John M. "Jack" Bevan (December 5, 1924 - February 4, 2000) was an American academic and innovator in higher education.

==Early years==
Bevan was born December 5, 1924, in Wilkes-Barre, PA, the son of William and Elizabeth Jones Bevan. He was proud of his Welsh heritage. He was noticed for his colorful bow-ties. Sometimes referred to by colleagues as “the Burning Bush,” he ignited challenge after challenge to fellow faculty members and students alike. “The greatest unused resource we have in this country is the minds of young people,” he said, and his goal was for the academic community to teach young minds how to be great thinkers and decision makers for their generation and generations to come.

==Education==
Bevan received his AB from Franklin and Marshall College, and his BD, MA, and PHD degrees from Duke University. In addition, he was awarded honorary Doctor of Science and Doctor of Law Degrees. He was the founding academic vice-president of Florida Presbyterian College (later named Eckerd College) in St. Petersburg, Florida, and for the rest of his life cherished the memory of the talented faculty he was able to bring together to establish one of the most unusual curricula in the country. He served in similar capacities at The College of Charleston, Davidson College, and the University of the Pacific. Prior to moving into administration, he had been a professor of psychology at Heidelberg College, Davidson College, and Duke University. Dr. Bevan served as Executive Director of the Charleston Higher Education Consortium and as an adjunct professor in the Department of Psychiatry and Behavioral Sciences, School of Medicine, Medical University of South Carolina prior to his retirement in 1986.

==Acknowledgements==
Bevan is remembered for his innovative approaches to education, his motivational challenges to members in the academic community and his dynamic oratory.
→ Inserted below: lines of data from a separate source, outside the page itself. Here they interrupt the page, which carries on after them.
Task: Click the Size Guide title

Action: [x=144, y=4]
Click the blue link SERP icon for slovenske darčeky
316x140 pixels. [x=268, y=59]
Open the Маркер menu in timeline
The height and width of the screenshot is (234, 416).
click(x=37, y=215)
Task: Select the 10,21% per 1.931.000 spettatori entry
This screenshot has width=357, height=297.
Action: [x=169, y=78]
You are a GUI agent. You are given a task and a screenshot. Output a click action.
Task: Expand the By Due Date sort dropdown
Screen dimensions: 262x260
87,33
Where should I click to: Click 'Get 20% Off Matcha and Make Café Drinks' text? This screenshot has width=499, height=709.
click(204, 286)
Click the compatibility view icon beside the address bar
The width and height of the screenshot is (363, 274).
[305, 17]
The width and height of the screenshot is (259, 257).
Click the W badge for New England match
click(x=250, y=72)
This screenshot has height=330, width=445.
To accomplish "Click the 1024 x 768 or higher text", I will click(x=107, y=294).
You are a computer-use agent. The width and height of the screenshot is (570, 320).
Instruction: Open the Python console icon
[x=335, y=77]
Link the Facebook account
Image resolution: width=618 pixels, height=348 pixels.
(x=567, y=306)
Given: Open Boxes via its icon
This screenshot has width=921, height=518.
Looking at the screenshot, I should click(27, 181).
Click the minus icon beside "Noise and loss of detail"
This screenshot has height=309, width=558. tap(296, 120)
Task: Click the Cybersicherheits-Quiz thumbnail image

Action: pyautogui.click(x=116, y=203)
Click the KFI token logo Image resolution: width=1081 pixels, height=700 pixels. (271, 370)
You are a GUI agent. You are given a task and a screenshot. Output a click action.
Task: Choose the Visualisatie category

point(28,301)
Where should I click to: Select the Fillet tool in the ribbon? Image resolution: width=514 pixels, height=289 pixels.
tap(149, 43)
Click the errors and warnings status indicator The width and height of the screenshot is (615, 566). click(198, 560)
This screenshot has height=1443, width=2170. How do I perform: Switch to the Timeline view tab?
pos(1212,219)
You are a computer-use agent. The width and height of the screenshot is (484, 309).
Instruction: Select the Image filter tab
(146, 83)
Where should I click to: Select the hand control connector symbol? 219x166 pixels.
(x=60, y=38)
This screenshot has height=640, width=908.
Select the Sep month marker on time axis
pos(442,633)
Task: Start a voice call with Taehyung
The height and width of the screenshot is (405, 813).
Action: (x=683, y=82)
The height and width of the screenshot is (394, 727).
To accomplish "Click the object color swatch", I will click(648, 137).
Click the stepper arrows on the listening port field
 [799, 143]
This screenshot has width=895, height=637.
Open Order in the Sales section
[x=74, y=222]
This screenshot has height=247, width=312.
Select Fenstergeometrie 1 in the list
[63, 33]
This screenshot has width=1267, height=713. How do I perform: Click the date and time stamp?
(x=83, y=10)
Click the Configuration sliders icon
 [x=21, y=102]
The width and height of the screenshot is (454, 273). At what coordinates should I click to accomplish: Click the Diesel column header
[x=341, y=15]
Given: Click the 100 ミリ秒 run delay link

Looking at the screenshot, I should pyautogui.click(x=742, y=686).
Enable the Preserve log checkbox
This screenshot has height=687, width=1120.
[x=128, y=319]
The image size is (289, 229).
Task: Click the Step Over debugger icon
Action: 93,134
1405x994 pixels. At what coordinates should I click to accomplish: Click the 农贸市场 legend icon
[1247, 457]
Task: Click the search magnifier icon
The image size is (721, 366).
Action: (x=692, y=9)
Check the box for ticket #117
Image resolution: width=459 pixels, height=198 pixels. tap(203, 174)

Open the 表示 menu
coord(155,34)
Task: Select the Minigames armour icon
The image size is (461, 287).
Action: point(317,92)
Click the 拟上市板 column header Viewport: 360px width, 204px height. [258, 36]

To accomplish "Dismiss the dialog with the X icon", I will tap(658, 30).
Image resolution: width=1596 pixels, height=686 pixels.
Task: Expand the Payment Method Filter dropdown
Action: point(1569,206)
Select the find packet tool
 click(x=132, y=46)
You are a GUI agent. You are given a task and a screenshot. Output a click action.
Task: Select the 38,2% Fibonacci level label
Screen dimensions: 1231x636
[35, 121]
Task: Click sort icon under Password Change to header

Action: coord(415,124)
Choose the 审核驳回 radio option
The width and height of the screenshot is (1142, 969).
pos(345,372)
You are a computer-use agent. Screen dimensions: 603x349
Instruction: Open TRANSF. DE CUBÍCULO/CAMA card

He developed the first 4-1-4 programs, which were later adopted by countless universities across the country, the first undergraduate Teacher Corps program and one of the three initial Upward Bound programs. He developed the South Carolina's Governor's School and the South Carolina Professional Development Program for Science and Mathematics Teachers. He traveled extensively in Asia and helped develop academic programs in Japan, Taiwan, Hong Kong and India.

==Community service==
Committed to community service and each individual’s responsibility to leave the world a better place, Bevan continued his work after retiring. He became a member of the Board of Trustees of Thornwell Home and School for Children, a member of the Board of Directors of Habitat for Humanity and Covenant House, a member of the Sumter Rotary and Fortnightly Clubs as well as the Cosmos Club of Washington, DC. He is remembered at Eckerd College through The John M. Bevan Award presented to an outstanding faculty member each year and The Bevan Memorial Scholarship which is awarded annually to rising juniors who are a catalyst for positive innovative programs within the college and community at large. The faculty lounge is also named in his honor.

==Family==
Bevan married Louise Dabbs Bevan from the Salem Black River Presbyterian Church in Sumter, South Carolina in 1946. He worked tirelessly “to save the world before next Friday.” His wife, Louise, supported him and moved forward to complete several of his projects following his death. Together they had four children: Brenda, Elizabeth, John Jr., and Megan. He is survived by six grandchildren. Bevan was a member and elder at Salem Black River Presbyterian Church in the Salem Black River Community where his remains are interred. He is remembered as generous man of high principles who expected nothing less than the best effort possible from all who knew him.